WHAT YOU SHOULD DO >> For each line of the data below that holds "computer", copy the line.

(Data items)
- Opening Delimiter -

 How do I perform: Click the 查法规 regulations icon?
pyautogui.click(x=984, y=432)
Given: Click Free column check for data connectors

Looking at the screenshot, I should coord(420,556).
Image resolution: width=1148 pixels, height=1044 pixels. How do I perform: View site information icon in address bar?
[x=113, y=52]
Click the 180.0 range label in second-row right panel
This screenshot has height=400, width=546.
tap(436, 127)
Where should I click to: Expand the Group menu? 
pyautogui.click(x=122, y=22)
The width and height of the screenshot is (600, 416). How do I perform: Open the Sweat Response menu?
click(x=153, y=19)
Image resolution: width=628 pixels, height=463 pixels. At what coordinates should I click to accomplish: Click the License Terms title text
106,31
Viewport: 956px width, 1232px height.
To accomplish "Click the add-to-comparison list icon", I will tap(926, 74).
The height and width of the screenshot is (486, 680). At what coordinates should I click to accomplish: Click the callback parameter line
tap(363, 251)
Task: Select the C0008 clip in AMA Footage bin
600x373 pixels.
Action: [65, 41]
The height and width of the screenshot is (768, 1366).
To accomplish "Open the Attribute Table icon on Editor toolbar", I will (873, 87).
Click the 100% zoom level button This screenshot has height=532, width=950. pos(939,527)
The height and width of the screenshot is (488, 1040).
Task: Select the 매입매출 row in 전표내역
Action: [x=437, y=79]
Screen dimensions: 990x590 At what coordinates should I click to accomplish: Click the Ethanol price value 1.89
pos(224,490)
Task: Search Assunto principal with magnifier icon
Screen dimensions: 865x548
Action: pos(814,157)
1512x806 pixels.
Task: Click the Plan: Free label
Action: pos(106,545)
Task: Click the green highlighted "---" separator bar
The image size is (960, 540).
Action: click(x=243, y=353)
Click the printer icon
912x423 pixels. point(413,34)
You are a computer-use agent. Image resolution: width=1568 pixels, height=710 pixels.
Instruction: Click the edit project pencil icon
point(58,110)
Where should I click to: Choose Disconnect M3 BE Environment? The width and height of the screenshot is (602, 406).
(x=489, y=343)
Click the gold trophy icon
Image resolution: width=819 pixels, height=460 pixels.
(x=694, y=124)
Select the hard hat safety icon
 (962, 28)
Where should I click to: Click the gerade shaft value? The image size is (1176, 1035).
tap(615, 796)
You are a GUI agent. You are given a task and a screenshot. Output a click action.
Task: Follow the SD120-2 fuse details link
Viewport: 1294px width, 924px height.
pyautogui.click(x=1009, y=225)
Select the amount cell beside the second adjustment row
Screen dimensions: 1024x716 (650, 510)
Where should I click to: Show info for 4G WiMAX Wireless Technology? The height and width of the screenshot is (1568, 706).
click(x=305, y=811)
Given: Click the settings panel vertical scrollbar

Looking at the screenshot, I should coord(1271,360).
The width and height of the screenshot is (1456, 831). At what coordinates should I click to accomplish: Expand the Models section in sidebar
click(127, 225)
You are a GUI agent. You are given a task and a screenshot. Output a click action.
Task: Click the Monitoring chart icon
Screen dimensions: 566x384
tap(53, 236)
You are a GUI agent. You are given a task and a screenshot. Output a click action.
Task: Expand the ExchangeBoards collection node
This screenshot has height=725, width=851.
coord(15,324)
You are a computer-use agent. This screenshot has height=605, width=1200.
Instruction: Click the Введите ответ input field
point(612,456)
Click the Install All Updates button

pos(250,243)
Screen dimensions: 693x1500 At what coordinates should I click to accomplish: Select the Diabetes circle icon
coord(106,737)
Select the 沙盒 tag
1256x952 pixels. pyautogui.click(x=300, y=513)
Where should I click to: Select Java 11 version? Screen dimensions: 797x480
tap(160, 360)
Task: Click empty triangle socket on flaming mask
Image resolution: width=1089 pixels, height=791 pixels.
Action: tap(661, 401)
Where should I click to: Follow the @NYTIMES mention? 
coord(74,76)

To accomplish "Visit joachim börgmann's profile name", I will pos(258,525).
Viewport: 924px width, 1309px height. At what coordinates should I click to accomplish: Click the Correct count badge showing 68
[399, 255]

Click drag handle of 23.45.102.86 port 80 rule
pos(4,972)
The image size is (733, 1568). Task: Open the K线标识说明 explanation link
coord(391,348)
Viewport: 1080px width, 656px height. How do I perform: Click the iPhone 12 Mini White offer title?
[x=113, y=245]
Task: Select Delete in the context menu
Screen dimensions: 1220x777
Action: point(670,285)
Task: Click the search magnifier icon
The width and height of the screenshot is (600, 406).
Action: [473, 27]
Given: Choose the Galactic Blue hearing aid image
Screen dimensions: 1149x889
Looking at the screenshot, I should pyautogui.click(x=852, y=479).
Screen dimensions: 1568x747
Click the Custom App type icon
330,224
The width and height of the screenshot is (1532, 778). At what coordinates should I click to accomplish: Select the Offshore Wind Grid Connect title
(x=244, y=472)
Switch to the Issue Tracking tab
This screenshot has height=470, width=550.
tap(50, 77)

- Closing Delimiter -

SOLUTION TO THIS PROBLEM >>
You are a computer-use agent. Image resolution: width=1568 pixels, height=710 pixels.
You are a computer-use agent. This screenshot has height=605, width=1200.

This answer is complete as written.